The probable association between stress, anxiety and temporomandibular joint disorder is that psychological factors are able to produce oral parafunctional habits [45], and that they are associated with a lower pressure pain threshold, affecting masticatory muscle tenderness [54]. The Lebanese population, specifically within the 30–40 years old age group can be considered a war generation having witnessed 15 years of civil war and unrest and thus maybe more prone to anxiety, stress, depression or even mental disorders [55]. Some of these disorders remains underdiagnosed as a social stigma exists towards mental disorders [56], and those seeking treatment for it [57].

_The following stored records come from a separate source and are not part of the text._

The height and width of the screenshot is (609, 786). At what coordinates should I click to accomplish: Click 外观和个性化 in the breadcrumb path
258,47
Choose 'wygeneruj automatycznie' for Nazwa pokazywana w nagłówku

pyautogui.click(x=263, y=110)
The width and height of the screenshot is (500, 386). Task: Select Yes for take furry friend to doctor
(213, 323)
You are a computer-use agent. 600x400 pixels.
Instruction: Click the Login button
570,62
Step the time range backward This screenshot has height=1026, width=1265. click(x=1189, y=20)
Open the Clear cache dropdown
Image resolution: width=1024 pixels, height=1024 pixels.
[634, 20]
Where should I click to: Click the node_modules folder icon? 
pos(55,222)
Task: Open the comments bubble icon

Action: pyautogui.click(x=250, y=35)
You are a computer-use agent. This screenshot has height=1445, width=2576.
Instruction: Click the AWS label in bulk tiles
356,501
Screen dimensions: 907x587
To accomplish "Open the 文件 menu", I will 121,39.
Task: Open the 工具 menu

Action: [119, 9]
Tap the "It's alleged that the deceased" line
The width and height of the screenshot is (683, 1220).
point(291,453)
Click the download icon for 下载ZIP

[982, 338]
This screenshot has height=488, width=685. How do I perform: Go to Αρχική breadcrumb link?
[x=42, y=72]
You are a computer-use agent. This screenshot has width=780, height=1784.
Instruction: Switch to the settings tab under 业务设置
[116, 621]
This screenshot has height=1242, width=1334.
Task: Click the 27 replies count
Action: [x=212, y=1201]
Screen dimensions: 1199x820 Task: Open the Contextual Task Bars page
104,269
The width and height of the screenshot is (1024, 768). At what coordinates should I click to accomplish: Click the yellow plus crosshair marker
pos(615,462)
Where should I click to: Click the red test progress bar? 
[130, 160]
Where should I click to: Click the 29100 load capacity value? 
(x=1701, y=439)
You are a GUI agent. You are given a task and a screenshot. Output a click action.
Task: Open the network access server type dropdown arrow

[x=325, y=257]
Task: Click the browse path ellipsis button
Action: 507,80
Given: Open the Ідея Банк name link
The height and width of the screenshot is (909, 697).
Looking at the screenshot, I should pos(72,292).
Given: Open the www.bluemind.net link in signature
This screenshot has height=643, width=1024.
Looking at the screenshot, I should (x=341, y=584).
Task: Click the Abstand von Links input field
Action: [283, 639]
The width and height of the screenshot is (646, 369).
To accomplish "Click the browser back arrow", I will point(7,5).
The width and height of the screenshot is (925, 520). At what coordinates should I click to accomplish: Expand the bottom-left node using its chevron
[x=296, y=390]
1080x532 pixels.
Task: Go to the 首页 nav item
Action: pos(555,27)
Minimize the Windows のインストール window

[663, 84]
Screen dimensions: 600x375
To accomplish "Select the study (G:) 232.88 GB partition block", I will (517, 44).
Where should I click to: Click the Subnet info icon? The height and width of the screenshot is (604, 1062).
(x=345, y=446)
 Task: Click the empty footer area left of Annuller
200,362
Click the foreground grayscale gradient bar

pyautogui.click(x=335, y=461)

Practical implications and directions for future research

Earlier screening of TMD and thus early intervention with cognitive behavioral therapy leads to better results [58]. Physicians should counsel and educate patients on good oral habits, lifestyle modifications (less hours on a screen, phone …) and if needed refer to dentists as well as screen and treat underlining associated anxiety and depression. TMD may need the collaboration between multiple health specialists, including otolaryngologists, dentists, physiotherapists, and oral and maxillofacial surgeons [59]. High quality studies are needed to better define the use of medications, and better understand the risks and benefits of any drug used [60]. In addition, new diagnostic imaging techniques must be explored to further evaluate the relationship between tinnitus and TMD [61].

Limitations

An attrition bias is possible because of the refusal rate. A selection bias is also possible since the sample is not representative of the whole population. Information bias might also be present since some questions might be over- or underestimated by the participants. In addition, to better evaluate the association between stress, anxiety and temporomandibular joint disorder, the latter should be classified into its different subtypes [9]. Temporomandibular Disorders (TMDs) is a general term that includes a group of clinical conditions affecting the temporomandibular joint, the masticatory musculature and associated head and neck musculoskeletal structures. Masticatory Myofascial Pain refers to the myogenic component of the disease which is considered to be the most prevalent. The present study did not segregate between the two major subgroups of TMD: a myogenic facial pain (MFP) group and a TMJ internal derangement (TMJID) group. The primary differentiation between the 2 subgroups is based on meniscus displacement present with TMJID patients and this was not identified in our study which relied primary on anamnesis rather than on physical examination. While most of the patients sampled in our study likely belong to the MFP group, a TMJID component cannot be ruled out based on history alone. It is in the light of this distinction that our results must be interpreted. Previous authors [24] have shown that anxiety scores in TMD with muscle disorder and TMD with joint disorder were the same, whereas the prevalence of depression was higher in TMD with muscle disorder than TMD with joint disorder. This resonates with our study results showing a high prevalence of depression likely indicating a comorbidity of the MFP subtype of TMD represented in our population. Another limitation resides in the fact that the scales (except PHQ-9, GAD-7 and BDS-22) have not been validated in Lebanon. Last and not least, since our study is a cross-sectional one, the association and correlation between the variables does not always mean causation.

Conclusion

This study has shown that TMD remains largely underdiagnosed in the Lebanese population and that it correlates well with anxiety, stress, depression and bad oral and lifestyle habits. We need to raise awareness among the population and health professional alike to better screen for and treat TMD.